Le Livret A au service du nouveau programme nucléaire français

En visite sur le chantier de la future centrale de Penly, en Seine-Maritime, Emmanuel Macron a réaffirmé l’importance du nucléaire pour la France. Le président a insisté sur le fait que le pays doit compter sur l’atome pour relever les défis du climat, de la compétitivité et de la souveraineté énergétique. Dans le cadre de cette stratégie, il a annoncé que le programme de construction de six nouveaux réacteurs EPR2 sera en partie financé grâce au Livret A.

EN BREF

  • Le Livret A financera 60 % du programme EPR2 pour six nouveaux réacteurs nucléaires.
  • Le prêt d’État associé est garanti à un prix de 100 euros par MWh.
  • La décision finale d’investissement d’EDF doit intervenir avant fin 2026.

Lors d’un Conseil de politique nucléaire (CPN), l’Élysée a clarifié que le financement de 60 % du coût total du programme EPR2 sera assuré par le Fonds d’épargne de la Caisse des dépôts. Ce fonds gère près de 400 milliards d’euros d’épargne réglementée, dont une partie est destinée à des prêts à long terme dans divers domaines, y compris le logement social. En mobilisant cette ressource, le gouvernement souligne l’engagement en faveur de l’énergie nucléaire.
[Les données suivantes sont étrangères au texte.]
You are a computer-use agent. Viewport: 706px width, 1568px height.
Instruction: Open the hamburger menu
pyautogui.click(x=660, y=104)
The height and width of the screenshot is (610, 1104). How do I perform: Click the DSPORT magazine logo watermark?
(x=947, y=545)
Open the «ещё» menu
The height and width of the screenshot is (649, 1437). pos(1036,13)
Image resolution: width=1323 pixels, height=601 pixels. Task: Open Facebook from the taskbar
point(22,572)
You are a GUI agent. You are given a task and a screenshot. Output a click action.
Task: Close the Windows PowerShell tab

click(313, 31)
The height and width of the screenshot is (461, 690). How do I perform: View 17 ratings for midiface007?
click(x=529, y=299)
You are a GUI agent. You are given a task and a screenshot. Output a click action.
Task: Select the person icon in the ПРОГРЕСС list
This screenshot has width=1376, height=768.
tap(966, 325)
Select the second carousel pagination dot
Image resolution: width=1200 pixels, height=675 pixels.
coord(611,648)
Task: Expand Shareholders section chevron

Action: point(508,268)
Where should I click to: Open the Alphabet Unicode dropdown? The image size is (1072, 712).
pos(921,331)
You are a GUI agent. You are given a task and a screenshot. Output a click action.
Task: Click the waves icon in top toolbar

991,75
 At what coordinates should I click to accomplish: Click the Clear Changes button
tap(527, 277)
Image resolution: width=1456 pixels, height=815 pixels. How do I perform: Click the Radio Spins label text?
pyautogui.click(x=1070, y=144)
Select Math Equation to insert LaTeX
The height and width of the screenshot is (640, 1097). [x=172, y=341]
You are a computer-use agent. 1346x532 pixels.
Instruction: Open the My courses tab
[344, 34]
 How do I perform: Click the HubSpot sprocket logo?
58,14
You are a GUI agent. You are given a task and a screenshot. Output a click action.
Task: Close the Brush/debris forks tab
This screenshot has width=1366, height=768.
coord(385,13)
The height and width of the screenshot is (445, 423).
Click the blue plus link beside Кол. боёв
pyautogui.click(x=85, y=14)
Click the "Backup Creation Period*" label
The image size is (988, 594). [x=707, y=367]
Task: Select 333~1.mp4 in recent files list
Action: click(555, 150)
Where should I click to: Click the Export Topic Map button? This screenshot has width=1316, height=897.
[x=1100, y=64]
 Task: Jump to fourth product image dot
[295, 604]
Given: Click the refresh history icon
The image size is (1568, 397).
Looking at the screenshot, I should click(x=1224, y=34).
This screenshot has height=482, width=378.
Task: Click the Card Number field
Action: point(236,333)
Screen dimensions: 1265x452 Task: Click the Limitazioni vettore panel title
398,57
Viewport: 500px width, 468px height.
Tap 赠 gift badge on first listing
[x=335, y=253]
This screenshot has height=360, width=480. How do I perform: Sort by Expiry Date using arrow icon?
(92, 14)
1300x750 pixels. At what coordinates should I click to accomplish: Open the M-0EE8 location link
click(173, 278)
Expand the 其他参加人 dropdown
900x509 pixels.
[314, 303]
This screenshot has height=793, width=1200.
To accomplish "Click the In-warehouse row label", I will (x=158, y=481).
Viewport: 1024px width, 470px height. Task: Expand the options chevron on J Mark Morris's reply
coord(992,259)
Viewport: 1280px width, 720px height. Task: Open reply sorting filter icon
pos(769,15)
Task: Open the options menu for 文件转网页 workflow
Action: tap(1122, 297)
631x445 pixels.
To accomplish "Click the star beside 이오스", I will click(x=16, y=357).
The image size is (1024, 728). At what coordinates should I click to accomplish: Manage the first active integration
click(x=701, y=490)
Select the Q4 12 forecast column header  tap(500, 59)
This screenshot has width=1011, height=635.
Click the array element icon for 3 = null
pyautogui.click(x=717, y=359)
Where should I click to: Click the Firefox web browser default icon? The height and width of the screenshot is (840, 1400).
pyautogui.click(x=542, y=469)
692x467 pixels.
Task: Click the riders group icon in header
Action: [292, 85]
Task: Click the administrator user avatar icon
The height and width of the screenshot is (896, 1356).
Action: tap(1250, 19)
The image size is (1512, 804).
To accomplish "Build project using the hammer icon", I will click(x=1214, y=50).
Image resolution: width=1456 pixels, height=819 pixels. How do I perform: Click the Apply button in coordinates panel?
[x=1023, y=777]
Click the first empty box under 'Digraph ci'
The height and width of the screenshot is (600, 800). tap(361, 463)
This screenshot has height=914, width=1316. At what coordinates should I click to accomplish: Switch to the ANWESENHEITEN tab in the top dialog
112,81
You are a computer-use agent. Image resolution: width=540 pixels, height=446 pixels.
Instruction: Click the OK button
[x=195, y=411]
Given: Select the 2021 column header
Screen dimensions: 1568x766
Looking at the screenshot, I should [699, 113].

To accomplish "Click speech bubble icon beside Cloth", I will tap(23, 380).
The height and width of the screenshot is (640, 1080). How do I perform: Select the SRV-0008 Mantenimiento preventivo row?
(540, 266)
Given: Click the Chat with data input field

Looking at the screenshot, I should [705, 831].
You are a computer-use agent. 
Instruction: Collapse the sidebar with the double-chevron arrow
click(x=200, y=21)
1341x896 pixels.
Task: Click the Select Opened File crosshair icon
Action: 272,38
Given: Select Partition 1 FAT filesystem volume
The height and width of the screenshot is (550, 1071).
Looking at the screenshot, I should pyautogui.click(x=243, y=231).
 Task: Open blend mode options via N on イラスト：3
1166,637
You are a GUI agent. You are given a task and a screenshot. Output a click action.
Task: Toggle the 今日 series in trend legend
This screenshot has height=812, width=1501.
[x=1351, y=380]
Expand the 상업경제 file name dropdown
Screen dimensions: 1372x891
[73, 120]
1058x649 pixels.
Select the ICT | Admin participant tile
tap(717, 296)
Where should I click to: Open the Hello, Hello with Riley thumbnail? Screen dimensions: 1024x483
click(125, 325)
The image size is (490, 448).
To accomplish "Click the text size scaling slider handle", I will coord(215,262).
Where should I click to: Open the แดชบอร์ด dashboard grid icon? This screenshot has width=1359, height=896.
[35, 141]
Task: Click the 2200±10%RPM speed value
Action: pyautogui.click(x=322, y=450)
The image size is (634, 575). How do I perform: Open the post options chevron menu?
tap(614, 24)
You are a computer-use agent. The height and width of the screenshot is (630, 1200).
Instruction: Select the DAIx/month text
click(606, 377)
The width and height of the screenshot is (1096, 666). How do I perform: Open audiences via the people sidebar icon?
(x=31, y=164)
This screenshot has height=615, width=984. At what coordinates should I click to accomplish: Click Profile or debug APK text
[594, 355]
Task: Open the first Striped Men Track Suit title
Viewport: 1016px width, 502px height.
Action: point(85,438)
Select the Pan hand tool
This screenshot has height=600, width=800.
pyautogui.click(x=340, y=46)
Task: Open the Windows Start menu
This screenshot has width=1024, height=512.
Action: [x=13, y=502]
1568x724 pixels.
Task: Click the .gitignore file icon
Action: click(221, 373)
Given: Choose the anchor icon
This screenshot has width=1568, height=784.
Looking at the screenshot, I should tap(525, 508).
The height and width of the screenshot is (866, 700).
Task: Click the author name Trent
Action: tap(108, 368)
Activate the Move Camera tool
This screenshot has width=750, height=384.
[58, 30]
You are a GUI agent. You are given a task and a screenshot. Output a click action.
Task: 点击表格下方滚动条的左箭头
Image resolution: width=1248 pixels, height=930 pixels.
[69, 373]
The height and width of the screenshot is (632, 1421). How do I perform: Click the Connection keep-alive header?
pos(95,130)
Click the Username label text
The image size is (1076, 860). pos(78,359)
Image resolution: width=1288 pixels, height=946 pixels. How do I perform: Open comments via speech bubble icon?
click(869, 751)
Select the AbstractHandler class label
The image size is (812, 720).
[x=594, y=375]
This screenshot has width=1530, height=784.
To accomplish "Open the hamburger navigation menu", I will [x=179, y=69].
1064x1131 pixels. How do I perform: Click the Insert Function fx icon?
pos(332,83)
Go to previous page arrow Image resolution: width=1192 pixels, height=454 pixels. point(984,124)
Le prêt pour le programme EPR2 est assorti d’une garantie d’État, stipulant un prix maximum de 100 euros par mégawattheure (MWh) à partir de 2024. Cette mesure vise à sécuriser les investissements nécessaires tout en maintenant les coûts sous contrôle. Le CPN a également fixé comme objectif d’assurer la décision finale d’investissement par EDF avant la fin de l’année 2026, avec une mise en service des réacteurs prévue d’ici 2038.

Le coût total du programme de construction des six réacteurs est estimé à 72,8 milliards d’euros, un chiffre accepté par le CPN après un audit approfondi. Ce dernier a également insisté sur l’importance d’éviter les erreurs du passé, notamment celles constatées lors du chantier de l’EPR de Flamanville, dont les coûts ont été multipliés par six et les délais par quatre.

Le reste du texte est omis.